START Records supplied

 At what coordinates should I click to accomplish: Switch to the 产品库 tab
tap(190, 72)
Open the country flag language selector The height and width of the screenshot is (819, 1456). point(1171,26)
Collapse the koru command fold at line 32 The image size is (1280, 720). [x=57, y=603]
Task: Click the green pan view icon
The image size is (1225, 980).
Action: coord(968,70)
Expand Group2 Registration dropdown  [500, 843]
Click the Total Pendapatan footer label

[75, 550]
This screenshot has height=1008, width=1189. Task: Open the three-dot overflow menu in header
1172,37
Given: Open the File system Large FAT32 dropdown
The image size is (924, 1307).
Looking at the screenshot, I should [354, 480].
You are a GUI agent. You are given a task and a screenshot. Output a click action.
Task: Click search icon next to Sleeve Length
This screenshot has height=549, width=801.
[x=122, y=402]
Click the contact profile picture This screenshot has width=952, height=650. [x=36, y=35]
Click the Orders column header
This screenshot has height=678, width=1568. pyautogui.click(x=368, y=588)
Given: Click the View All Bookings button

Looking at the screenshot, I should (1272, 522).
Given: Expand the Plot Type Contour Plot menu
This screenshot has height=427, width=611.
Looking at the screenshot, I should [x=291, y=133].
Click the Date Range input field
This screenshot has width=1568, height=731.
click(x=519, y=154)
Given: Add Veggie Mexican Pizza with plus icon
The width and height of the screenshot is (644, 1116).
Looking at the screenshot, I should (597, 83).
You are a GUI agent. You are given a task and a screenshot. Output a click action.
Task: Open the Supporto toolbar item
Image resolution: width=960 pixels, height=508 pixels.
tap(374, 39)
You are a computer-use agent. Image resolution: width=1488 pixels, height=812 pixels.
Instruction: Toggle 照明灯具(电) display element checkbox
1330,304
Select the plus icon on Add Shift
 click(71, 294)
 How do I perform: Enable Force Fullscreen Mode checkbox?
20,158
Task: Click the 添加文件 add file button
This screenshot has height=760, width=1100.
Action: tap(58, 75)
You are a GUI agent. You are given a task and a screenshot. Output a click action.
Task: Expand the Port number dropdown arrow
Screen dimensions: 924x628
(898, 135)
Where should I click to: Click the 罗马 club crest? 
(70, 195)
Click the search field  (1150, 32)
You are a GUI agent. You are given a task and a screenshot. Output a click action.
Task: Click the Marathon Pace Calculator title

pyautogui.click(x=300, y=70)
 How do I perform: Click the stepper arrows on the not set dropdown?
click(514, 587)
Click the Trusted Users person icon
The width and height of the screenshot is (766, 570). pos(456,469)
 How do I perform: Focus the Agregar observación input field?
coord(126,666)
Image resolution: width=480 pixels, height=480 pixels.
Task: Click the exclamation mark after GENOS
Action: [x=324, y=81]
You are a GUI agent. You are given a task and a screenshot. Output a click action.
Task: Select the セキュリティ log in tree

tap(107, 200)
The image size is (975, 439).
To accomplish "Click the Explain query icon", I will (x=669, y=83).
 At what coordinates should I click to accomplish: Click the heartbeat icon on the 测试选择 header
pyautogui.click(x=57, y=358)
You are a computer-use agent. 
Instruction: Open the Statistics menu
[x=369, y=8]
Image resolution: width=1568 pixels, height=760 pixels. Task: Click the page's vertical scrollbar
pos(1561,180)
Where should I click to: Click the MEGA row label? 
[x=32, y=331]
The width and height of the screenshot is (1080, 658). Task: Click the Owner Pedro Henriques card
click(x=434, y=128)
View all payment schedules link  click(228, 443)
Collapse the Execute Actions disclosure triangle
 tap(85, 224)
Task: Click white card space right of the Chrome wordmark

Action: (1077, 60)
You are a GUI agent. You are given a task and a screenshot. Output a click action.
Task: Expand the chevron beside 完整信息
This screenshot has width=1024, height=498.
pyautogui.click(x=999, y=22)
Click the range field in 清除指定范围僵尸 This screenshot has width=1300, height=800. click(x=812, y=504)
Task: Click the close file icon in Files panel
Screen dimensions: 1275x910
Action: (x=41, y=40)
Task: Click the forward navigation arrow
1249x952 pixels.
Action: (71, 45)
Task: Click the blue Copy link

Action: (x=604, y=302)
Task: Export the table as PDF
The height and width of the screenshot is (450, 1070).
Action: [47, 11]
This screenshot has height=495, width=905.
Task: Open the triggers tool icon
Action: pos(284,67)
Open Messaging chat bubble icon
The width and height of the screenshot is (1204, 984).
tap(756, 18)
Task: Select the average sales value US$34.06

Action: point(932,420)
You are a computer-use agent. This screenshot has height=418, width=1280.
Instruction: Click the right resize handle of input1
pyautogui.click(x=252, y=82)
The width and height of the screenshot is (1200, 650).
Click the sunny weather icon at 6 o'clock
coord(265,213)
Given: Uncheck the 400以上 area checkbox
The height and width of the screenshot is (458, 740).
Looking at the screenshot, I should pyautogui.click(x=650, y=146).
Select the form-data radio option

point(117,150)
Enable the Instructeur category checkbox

END Records supplied

What is being asked. Copy each line of the listing that carries the word "search".

Result below.
Task: Click search icon next to Sleeve Length
Click the search field  (1150, 32)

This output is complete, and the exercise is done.